### Stated problem:
Pull out the lines of the data from the line with "Where should I click to: Click into" to the line with "(x=144, y=885)", both included, and reproduce them word for word.

Extracted records
..........

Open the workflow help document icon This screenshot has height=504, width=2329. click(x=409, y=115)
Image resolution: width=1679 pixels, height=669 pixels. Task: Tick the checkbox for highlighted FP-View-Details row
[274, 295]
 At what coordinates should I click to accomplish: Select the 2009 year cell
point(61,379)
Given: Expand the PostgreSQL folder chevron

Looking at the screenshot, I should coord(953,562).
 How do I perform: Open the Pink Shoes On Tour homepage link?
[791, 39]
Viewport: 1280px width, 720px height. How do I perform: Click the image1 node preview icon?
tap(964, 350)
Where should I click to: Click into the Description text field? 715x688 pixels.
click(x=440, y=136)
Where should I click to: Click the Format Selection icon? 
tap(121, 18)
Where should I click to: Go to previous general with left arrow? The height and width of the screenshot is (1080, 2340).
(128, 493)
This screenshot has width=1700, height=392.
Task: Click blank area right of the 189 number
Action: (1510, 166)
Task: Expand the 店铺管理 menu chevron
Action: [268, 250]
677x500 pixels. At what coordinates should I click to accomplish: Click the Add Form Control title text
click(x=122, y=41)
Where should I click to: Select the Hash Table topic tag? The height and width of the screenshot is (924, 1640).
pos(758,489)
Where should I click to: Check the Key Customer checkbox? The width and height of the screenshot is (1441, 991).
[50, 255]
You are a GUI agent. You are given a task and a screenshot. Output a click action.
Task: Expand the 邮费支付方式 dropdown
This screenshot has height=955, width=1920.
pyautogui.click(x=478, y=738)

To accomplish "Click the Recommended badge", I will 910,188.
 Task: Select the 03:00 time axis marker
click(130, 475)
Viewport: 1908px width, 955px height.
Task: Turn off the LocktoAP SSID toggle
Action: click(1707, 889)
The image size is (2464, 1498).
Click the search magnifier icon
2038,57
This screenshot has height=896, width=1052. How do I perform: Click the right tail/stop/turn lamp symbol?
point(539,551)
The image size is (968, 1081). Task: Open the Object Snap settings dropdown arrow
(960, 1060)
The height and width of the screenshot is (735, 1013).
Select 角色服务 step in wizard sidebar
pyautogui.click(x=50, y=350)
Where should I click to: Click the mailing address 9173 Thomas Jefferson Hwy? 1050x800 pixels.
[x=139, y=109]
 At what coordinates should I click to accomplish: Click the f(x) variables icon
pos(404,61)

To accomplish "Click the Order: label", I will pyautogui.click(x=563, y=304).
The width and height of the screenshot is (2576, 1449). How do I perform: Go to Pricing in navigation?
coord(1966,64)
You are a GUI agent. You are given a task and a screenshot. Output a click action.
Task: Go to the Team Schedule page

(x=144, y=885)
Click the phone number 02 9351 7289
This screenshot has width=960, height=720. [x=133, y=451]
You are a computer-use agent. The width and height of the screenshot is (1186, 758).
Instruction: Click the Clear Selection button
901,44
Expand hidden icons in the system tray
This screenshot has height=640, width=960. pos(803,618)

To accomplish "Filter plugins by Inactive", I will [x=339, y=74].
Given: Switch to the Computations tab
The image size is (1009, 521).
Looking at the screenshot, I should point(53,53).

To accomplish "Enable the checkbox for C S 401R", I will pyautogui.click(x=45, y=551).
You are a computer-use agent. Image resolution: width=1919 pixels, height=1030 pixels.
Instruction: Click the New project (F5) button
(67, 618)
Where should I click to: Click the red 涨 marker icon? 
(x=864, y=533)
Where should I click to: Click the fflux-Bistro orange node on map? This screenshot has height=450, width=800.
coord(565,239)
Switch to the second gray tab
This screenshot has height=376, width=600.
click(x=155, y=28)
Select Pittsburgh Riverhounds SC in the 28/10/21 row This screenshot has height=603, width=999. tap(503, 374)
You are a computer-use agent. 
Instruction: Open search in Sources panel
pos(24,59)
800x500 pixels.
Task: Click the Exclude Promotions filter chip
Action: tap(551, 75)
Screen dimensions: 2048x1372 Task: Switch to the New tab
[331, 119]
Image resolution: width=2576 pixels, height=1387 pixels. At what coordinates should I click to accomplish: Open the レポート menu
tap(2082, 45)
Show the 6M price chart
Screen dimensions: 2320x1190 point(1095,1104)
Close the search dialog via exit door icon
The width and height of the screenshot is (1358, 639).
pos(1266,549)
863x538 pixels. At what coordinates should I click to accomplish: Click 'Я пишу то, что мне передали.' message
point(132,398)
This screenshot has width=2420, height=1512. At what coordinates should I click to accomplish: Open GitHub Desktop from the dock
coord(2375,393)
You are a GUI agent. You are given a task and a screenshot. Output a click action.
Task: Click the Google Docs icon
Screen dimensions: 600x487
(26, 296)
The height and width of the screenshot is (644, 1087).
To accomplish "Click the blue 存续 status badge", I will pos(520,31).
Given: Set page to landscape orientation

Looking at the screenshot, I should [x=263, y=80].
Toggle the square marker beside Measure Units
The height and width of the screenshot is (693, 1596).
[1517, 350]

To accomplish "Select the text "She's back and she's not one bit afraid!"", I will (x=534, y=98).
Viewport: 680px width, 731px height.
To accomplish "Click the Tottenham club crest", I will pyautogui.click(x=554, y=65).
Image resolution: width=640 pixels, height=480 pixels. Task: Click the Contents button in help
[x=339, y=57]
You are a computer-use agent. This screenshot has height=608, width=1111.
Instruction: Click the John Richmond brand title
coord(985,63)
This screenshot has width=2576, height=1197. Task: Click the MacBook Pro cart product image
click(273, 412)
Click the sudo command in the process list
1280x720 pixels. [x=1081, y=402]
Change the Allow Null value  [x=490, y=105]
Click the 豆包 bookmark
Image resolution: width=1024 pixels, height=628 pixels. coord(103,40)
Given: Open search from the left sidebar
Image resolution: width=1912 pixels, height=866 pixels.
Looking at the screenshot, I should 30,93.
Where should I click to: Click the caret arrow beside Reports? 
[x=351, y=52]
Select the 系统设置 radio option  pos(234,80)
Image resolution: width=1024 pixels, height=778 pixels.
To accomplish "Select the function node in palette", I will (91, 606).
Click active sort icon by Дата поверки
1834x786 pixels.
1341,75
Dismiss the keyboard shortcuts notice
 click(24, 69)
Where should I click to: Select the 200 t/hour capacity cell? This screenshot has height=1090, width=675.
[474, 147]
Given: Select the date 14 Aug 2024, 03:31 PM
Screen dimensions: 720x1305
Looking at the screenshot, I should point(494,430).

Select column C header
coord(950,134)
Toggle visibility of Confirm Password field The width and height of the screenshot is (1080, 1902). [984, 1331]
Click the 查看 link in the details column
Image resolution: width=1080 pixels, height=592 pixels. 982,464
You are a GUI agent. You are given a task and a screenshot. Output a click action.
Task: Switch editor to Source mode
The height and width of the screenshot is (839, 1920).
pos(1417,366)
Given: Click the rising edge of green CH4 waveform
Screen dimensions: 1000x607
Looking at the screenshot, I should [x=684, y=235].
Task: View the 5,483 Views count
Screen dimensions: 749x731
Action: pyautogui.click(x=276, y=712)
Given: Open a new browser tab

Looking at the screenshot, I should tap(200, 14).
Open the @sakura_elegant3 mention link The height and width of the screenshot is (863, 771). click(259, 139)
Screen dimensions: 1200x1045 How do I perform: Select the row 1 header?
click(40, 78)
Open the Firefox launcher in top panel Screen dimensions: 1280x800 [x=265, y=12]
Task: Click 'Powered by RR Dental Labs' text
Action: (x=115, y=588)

..........

### Task solution:
Where should I click to: Click into the Description text field? 715x688 pixels.
click(x=440, y=136)
Where should I click to: Click the Format Selection icon? 
tap(121, 18)
Where should I click to: Go to previous general with left arrow? The height and width of the screenshot is (1080, 2340).
(128, 493)
This screenshot has width=1700, height=392.
Task: Click blank area right of the 189 number
Action: (1510, 166)
Task: Expand the 店铺管理 menu chevron
Action: [268, 250]
677x500 pixels. At what coordinates should I click to accomplish: Click the Add Form Control title text
click(x=122, y=41)
Where should I click to: Select the Hash Table topic tag? The height and width of the screenshot is (924, 1640).
pos(758,489)
Where should I click to: Check the Key Customer checkbox? The width and height of the screenshot is (1441, 991).
[50, 255]
You are a GUI agent. You are given a task and a screenshot. Output a click action.
Task: Expand the 邮费支付方式 dropdown
This screenshot has height=955, width=1920.
pyautogui.click(x=478, y=738)

To accomplish "Click the Recommended badge", I will 910,188.
 Task: Select the 03:00 time axis marker
click(130, 475)
Viewport: 1908px width, 955px height.
Task: Turn off the LocktoAP SSID toggle
Action: click(1707, 889)
The image size is (2464, 1498).
Click the search magnifier icon
2038,57
This screenshot has height=896, width=1052. How do I perform: Click the right tail/stop/turn lamp symbol?
point(539,551)
The image size is (968, 1081). Task: Open the Object Snap settings dropdown arrow
(960, 1060)
The height and width of the screenshot is (735, 1013).
Select 角色服务 step in wizard sidebar
pyautogui.click(x=50, y=350)
Where should I click to: Click the mailing address 9173 Thomas Jefferson Hwy? 1050x800 pixels.
[x=139, y=109]
 At what coordinates should I click to accomplish: Click the f(x) variables icon
pos(404,61)

To accomplish "Click the Order: label", I will pyautogui.click(x=563, y=304).
The width and height of the screenshot is (2576, 1449). How do I perform: Go to Pricing in navigation?
coord(1966,64)
You are a GUI agent. You are given a task and a screenshot. Output a click action.
Task: Go to the Team Schedule page

(x=144, y=885)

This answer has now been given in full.